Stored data
::::::::::
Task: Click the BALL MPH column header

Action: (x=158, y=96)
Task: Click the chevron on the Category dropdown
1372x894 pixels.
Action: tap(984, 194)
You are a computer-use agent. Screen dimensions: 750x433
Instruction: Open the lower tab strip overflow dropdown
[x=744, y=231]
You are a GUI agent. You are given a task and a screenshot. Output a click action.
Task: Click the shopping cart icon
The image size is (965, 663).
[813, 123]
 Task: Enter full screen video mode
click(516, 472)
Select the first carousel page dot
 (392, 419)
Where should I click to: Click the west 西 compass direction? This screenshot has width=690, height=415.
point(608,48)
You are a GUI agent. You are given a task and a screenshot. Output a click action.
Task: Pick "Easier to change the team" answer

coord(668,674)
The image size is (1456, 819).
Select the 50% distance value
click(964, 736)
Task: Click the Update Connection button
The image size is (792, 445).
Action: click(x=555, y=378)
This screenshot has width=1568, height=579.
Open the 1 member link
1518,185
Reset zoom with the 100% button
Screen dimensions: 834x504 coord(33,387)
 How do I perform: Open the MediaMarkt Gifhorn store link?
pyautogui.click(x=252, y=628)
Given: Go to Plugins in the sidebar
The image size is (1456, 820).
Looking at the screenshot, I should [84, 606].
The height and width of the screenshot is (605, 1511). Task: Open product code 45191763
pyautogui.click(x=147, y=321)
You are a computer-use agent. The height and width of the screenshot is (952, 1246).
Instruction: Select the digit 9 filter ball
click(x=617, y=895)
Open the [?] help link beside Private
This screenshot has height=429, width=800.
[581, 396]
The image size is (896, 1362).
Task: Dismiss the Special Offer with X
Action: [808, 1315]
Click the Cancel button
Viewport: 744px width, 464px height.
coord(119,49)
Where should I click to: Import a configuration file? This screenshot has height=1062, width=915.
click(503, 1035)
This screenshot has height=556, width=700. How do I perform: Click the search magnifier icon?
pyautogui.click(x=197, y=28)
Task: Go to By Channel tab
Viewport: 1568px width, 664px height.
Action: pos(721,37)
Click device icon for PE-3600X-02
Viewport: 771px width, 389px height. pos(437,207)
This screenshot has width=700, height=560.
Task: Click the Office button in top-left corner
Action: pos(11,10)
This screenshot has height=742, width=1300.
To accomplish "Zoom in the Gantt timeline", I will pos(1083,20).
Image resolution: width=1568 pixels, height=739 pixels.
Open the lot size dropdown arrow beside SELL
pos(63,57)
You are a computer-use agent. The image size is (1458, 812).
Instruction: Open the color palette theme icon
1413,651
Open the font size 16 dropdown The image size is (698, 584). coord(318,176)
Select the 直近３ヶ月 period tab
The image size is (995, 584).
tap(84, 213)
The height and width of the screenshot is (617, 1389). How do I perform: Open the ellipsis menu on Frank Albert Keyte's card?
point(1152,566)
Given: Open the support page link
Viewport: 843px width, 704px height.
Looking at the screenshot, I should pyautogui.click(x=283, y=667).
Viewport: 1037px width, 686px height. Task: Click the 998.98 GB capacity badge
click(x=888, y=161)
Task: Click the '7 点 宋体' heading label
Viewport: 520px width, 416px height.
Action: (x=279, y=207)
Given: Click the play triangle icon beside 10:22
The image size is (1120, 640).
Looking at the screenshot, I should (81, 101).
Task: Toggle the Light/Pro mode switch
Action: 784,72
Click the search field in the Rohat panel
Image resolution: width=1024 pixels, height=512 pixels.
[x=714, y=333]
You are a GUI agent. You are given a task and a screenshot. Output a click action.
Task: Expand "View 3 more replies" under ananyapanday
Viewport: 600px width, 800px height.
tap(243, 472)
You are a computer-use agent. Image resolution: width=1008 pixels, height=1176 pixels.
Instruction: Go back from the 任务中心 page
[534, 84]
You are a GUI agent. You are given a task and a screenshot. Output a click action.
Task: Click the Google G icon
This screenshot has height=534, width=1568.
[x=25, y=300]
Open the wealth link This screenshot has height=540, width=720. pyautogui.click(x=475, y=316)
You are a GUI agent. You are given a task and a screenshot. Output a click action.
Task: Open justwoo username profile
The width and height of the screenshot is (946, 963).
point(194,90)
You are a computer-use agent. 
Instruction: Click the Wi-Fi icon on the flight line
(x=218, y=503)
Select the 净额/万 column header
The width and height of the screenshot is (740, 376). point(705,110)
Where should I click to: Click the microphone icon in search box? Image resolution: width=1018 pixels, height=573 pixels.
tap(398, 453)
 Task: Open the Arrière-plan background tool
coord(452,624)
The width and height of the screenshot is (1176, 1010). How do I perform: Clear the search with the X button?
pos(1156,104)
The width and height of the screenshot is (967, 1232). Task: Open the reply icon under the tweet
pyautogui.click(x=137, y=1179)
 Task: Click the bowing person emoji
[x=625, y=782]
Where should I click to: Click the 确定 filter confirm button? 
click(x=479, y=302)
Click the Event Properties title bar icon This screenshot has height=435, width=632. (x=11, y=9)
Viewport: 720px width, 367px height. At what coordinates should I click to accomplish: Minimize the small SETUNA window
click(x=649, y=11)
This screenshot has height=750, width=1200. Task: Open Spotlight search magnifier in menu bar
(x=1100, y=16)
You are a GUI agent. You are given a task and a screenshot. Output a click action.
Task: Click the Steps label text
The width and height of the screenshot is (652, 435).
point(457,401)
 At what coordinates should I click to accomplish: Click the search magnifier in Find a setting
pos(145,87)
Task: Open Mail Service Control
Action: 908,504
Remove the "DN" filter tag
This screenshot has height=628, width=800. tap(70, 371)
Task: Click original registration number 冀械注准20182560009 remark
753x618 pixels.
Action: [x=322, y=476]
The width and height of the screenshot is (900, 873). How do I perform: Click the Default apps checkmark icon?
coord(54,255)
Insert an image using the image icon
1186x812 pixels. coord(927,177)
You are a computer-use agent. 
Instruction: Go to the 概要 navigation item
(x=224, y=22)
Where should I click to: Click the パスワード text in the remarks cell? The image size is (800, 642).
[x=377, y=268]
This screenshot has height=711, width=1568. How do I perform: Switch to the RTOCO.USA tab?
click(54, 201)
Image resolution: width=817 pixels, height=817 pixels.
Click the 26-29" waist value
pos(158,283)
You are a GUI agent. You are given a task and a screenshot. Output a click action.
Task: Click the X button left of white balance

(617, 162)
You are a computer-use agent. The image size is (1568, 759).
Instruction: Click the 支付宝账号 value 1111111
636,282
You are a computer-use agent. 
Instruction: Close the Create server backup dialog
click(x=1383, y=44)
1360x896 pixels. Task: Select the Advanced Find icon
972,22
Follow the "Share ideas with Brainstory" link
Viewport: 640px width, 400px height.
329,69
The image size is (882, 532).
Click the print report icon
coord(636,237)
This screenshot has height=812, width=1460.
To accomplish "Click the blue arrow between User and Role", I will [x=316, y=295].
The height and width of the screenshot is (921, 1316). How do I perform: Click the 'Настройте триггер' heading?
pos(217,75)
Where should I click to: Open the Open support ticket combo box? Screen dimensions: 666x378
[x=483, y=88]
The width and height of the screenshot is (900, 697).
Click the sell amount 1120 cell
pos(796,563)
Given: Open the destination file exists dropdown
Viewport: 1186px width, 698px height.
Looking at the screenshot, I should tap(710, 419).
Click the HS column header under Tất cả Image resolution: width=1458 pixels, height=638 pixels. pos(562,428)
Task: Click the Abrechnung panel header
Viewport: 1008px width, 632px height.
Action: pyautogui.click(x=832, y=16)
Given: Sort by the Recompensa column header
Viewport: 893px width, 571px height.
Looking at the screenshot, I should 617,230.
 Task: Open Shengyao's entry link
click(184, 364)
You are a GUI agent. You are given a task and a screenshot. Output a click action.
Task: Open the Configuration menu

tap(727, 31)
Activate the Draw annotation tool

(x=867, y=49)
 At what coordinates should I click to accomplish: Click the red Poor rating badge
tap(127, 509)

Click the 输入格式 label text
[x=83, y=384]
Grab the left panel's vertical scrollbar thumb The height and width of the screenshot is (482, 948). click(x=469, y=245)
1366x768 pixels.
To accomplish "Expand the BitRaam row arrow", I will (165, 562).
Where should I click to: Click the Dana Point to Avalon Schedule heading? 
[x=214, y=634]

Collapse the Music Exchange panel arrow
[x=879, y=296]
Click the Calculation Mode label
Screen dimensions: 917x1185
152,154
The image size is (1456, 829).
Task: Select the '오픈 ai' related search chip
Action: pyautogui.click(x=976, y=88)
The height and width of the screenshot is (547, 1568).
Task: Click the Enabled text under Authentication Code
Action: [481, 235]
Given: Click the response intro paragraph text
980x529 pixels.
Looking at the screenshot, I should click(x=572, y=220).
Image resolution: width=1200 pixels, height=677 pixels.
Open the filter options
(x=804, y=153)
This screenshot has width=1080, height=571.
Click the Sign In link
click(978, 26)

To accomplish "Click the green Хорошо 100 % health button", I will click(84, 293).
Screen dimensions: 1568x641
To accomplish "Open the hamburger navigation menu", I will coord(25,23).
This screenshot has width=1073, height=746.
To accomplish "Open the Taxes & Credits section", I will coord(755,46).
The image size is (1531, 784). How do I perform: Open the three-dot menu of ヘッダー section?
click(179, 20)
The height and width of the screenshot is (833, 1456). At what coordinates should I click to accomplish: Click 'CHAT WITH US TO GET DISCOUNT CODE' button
::::::::::
Assignment:
Among the lines above, find those containing the word "Expand" and copy each.

Answer to the exercise:
Task: Expand "View 3 more replies" under ananyapanday
To accomplish "Expand the BitRaam row arrow", I will (165, 562).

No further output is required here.